A questão filosófica mais frequente levantada sobre a ectogênese é como ela pode mudar a maneira como a sociedade vê as mulheres. A mística feminina será perdida por um processo tão artificial, substituindo o que há muito se sustenta no domínio feminino? Minha resposta curta é não; ao contrário, a ectogênese poderia desencadear ainda mais mulheres do lar, poupá-las e estender a idade em que as mulheres podem ter filhos. Ainda assim, algumas feministas veem a ectogênese com ceticismo, dizendo que entregará à ciência a capacidade sagrada de nascimento das mulheres.

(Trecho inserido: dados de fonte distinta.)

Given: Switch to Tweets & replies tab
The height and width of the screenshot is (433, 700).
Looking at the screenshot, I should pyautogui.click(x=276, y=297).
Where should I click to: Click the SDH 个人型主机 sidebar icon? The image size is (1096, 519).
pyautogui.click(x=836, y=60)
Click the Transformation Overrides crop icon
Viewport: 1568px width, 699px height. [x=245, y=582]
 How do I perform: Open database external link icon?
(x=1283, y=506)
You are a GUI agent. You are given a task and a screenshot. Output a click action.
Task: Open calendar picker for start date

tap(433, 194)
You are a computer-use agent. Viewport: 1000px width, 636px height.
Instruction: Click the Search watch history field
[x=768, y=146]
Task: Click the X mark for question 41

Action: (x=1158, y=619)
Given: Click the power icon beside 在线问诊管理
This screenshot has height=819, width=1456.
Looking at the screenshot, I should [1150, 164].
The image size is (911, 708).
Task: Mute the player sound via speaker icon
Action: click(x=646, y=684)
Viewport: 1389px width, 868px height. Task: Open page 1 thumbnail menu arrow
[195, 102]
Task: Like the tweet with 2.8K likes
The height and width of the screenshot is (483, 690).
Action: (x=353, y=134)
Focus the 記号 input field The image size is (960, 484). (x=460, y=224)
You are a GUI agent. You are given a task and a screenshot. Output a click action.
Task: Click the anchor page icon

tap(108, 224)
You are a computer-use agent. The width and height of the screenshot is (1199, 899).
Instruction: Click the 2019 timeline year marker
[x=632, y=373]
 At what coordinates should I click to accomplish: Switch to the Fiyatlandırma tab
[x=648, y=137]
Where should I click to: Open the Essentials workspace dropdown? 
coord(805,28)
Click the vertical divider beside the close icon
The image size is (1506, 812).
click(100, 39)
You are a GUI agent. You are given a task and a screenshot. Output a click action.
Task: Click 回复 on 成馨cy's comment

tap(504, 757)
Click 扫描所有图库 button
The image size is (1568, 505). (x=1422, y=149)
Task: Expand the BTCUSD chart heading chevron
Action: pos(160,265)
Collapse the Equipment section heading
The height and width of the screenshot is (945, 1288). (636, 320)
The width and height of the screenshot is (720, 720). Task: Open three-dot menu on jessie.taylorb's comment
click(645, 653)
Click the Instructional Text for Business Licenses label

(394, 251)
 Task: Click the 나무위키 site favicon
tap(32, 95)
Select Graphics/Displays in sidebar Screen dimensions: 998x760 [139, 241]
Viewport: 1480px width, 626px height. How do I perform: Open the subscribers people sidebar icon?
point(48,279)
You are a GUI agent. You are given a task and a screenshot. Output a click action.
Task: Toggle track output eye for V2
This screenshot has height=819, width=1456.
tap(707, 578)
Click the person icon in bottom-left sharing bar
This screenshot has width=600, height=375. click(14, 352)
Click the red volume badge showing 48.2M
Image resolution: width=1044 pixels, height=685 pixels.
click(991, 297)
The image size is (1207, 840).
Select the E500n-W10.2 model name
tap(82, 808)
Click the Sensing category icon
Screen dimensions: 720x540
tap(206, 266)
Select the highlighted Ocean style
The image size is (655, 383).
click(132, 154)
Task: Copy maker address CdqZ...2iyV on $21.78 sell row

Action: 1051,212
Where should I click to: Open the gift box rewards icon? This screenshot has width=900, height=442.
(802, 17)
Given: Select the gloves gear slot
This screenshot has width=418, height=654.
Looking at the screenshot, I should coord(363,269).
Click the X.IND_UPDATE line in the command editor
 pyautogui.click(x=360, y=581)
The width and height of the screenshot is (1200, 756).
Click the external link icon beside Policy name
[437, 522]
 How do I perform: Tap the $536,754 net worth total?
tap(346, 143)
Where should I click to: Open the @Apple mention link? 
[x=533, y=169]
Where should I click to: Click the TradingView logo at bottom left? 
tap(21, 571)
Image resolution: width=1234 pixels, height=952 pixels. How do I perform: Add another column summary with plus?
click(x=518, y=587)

Em um ensaio do livro Perspectivas Feministas em Ética Médica, Julien S. Murphy, presidente do departamento de filosofia e professor de filosofia da Universidade do Sul do Maine, escreveu que a ectogênese provocou "desacordo entre feministas".

A política é igualmente complicada; afinal, direitos reprodutivos e procriação são alguns dos tópicos mais divisivos e carregados de Washington no momento. É provável que pessoas com visões sociais conservadoras ou certas preocupações religiosas se manifestem contra a tecnologia, que ameaça romper o vínculo simbiótico que os sexos têm na sociedade tradicional. Alguns também sugeriram que um útero artificial deixa um feto em crescimento sem a intimidade imediata que o corpo de sua mãe proporciona. O professor e jornalista John Nassivera escreve na América, The National Catholic Review, "posso dizer que essa privação é uma coisa muito séria".

Enquanto isso, o argumento pró-ectogênese é que os úteros artificiais podem tornar a vida mais fácil e segura para mães e fetos, sem mencionar que mulheres que tenham útero danificado ou com disfunção médica podem ter filhos. Da mesma forma, alguns bioeticistas sugeriram que a ectogênese também poderia libertar casais homossexuais e homens solteiros de ter que usar mães de aluguel para gerar seus filhos. Independentemente do que acontecer no futuro, a ectogênese está destinada a se tornar um dos tópicos mais quentes do futuro transhumanista, fornecendo uma porta de entrada para o modo como nossa espécie imbuída de tecnologia se vê e a maneira como nossos filhos entrarão na esfera da vida.